Un industriel qui structure sa diversification
Emmanuel Wafo appartient à cette génération d’industriels camerounais qui ont bâti leur réputation dans la transformation et la production, avant de lorgner vers les métiers de la finance. Son parcours dans l’industrie, l’agrochimie ou la distribution lui a donné une connaissance fine des contraintes de trésorerie, des besoins de financement de long terme et des difficultés d’accès au crédit formel pour les entreprises locales, en particulier les PME.
En se dotant d’une société capitalisée à 2 milliards FCFA, il franchit une étape : passer d’une logique ponctuelle de soutien financier à ses propres opérations ou à des partenaires, à une plateforme structurée, dotée d’une gouvernance formelle, d’un capital identifié et d’un projet stratégique susceptible de dialoguer avec les banques, les investisseurs institutionnels et, à terme, les régulateurs.
Dans un contexte où les banques camerounaises affichent des bénéfices record mais restent perçues comme prudentes vis-à-vis des PME, l’irruption de capital entrepreneurial dans le champ financier n’est pas anecdotique. Elle suggère la volonté de certains capitaines d’industrie de combler un vide, en se positionnant sur des segments où la demande de financement reste forte et insuffisamment adressée.
Une gouvernance structurée autour d’un conseil d’administration étoffé
La nouvelle société ne se résume pas à une coquille capitalisée. Elle s’appuie sur une gouvernance qui reflète l’ambition de ses promoteurs. Emmanuel Wafo en assurera la présidence du conseil d’administration, rôle stratégique qui lui permettra de fixer les grandes orientations, d’arbitrer les priorités d’investissement et d’incarner le projet vis-à-vis des partenaires externes.
La direction générale est confiée à Peggy Estelle Kapche Bogne, qui aura la charge de l’exécution opérationnelle : déploiement des services, structuration des équipes, gestion des risques, mise en conformité avec les exigences réglementaires et dialogue quotidien avec le marché. Ce tandem président – directrice générale permet d’articuler la vision du fondateur avec une gestion plus technocratique et opérationnelle de l’outil.
Un conseil d’administration de huit membres a par ailleurs été constitué, composé de dirigeants issus de plusieurs secteurs industriels et financiers. Parmi eux figure Jean-Bosco Tahakam Simo, directeur général de World Car Industry S.A, acteur bien connu dans le secteur automobile. La présence de profils venus d’horizons variés (industrie, services, finance) suggère une volonté de croiser les expertises : connaissance des besoins des entreprises, compréhension des risques sectoriels et maîtrise des standards financiers.

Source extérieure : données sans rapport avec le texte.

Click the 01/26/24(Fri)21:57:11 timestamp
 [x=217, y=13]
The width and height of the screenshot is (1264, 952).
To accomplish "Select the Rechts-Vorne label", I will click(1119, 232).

Dans un environnement où la gouvernance est scrutée de près par les autorités de régulation et les partenaires financiers internationaux, cette architecture de décision constitue un élément clé de crédibilité.

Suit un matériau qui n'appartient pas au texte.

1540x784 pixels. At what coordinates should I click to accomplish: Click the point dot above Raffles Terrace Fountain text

Un pari sur la montée de la finance “made in Cameroun”
L’entrée d’Emmanuel Wafo dans la finance s’inscrit dans une tendance plus large : celle de la montée en puissance d’une finance “made in Cameroun”, portée par le capital local, qui ne se contente plus des secteurs traditionnels (immobilier, distribution, import-export) mais investit dans des structures financières aux ambitions régionales.
Sans dévoiler encore tous les contours de son modèle économique, la nouvelle société capitalisée à 2 milliards FCFA pourrait se positionner à l’intersection de plusieurs besoins : accompagnement des entreprises en croissance, structuration de financements adaptés à l’industrie, prise de participation minoritaire dans des projets à fort potentiel, ou mise en place de solutions de financement hybrides, là où le crédit bancaire classique atteint ses limites.
Pour Emmanuel Wafo, il s’agit aussi de capitaliser sur une image construite dans l’économie réelle pour bâtir une offre financière perçue comme proche des besoins des entrepreneurs. À l’heure où les fintechs bousculent les codes de l’intermédiation, cette approche industrielle de la finance peut constituer un positionnement différenciant : partir des besoins du terrain plutôt que des produits standardisés.
Opportunités et contraintes d’un marché en recomposition
Le pari n’est pas sans défis. Le secteur financier camerounais est en pleine recomposition, entre renforcement des exigences prudentielles de la Cobac, montée en puissance des banques locales, arrivée de nouveaux acteurs panafricains et pression croissante de la digitalisation.
Pour la nouvelle société d’Emmanuel Wafo, la question sera de trouver sa place dans cet écosystème très régulé, en clarifiant son statut (société d’investissement, holding, institution financière non bancaire, plateforme d’accompagnement) et en construisant des partenariats intelligents avec les banques traditionnelles plutôt qu’en se positionnant frontalement en concurrence.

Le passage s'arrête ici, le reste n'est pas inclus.